Orbital selective commensurate modulations of the local density of states in ScV6Sn6 probed by nuclear spins

TL;DR

This study uses nuclear magnetic resonance and density functional theory to investigate the local electronic and magnetic properties of the charge density wave phase in ScV6Sn6, revealing orbital selective modulations and a reduction in the density of states.

Contribution

It provides the first detailed NMR analysis of the CDW phase in ScV6Sn6, uncovering orbital selective effects and confirming density functional theory predictions.

Findings

Loss of density of states by a factor of √2 during CDW transition

Commensurate charge density modulation with wave vector q=(1/3,1/3,1/3)

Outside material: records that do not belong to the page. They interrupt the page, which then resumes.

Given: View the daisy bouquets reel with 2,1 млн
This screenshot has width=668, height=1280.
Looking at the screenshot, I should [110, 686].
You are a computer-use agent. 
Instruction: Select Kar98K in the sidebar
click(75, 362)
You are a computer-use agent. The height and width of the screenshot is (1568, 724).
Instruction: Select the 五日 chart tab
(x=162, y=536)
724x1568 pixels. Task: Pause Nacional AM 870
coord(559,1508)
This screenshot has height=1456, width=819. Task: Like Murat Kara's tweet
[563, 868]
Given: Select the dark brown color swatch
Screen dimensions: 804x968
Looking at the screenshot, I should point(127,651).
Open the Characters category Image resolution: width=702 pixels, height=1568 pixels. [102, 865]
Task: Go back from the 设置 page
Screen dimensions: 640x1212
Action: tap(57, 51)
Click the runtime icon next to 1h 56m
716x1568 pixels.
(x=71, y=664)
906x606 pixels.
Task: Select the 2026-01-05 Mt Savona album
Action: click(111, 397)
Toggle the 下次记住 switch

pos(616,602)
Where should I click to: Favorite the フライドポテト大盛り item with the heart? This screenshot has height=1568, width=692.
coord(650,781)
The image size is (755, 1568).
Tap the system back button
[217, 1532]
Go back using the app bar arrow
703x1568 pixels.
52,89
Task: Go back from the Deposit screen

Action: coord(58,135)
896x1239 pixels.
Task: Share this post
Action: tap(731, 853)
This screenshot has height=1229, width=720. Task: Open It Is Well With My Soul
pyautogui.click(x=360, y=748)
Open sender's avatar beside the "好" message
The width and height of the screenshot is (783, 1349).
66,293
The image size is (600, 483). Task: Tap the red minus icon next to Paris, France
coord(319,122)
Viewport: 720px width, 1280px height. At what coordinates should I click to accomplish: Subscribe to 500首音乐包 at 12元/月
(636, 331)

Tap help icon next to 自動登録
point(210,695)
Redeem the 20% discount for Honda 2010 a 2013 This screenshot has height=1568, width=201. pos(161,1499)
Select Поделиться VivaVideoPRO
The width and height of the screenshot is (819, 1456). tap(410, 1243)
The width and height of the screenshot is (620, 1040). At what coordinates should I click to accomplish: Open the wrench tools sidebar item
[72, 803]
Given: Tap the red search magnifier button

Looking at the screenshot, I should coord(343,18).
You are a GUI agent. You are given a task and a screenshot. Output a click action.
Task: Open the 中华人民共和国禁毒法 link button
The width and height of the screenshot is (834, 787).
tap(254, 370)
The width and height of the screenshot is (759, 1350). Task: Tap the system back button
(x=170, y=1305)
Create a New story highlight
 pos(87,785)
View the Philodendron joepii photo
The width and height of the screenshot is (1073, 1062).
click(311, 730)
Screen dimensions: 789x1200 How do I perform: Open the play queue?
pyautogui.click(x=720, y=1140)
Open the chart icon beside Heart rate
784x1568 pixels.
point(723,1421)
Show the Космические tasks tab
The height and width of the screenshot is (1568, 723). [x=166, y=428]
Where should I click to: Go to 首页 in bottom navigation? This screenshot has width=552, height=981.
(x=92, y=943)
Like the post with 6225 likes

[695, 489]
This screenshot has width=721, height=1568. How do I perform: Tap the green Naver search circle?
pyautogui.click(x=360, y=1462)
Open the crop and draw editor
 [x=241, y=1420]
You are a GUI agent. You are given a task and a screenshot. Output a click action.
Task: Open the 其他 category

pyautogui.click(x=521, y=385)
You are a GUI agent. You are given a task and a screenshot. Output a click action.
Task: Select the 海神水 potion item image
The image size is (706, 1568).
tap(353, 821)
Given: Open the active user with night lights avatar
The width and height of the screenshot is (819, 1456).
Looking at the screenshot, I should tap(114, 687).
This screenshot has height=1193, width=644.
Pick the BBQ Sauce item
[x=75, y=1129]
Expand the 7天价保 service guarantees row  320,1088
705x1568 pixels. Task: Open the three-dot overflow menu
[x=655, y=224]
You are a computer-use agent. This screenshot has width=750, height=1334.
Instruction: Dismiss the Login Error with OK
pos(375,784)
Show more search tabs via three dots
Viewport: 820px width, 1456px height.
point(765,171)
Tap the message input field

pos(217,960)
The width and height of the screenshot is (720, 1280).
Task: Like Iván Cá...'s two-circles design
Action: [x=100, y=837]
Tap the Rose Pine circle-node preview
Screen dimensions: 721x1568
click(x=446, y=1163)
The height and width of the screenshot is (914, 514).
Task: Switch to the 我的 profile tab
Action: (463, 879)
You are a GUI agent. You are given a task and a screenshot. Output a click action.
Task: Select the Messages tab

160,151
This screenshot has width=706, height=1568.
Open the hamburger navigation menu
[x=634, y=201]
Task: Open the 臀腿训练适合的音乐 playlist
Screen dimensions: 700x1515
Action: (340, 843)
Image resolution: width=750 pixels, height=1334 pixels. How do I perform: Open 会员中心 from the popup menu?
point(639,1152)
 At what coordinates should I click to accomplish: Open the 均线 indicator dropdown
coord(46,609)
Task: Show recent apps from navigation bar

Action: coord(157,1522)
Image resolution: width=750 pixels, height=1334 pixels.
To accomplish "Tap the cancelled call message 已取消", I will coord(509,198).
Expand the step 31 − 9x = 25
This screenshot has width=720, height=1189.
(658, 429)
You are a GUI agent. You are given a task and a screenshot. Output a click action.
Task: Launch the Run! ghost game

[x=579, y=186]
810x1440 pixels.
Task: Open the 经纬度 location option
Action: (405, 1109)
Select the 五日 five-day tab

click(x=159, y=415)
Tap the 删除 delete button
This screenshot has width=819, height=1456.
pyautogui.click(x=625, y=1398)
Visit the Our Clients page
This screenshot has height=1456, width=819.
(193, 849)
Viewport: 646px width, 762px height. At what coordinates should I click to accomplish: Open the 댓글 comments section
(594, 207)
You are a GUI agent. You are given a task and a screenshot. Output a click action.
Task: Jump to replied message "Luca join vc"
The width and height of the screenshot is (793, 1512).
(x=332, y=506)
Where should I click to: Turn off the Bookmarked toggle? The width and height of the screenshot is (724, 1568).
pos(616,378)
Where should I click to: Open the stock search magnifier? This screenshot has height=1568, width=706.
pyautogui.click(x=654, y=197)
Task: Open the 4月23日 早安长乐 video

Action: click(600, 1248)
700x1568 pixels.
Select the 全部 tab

Orientation-dependent NMR shift splitting indicating orbital selectivity

Abstract

The Kagome network is a unique platform in solid state physics that harbors a diversity of special electronic states due to its inherent band structure features comprising Dirac cones, van-Hove singularities, and flat bands. Some Kagome-based non-magnetic metals have recently been found to exhibit favorable properties, including unconventional superconductivity, charge density waves (CDW), switchable chiral transport, and signatures of an anomalous Hall effect (AHE). The Kagome metal ScV6Sn6 is another promising candidate for studying the emergence of an unconventional CDW and accompanying effects. We use 51V nuclear magnetic resonance (NMR) to study the local properties of the CDW phase in single crystalline ScV6Sn6, aided by density functional theory (DFT). We trace the dynamics of the local magnetic field during the CDW phase transition and determine a loss in the density of states (DOS) by a factor of $\sqrt{2}$, in excellent agreement with DFT. The local charge symmetry of the V surrounding in the CDW phase reflects the commensurate modulation of the charge density with wave vector q=(1/3,1/3,1/3). An unusual orientation dependent change in the NMR shift splitting symmetry, however, reveals orbital selective modulations of the local DOS.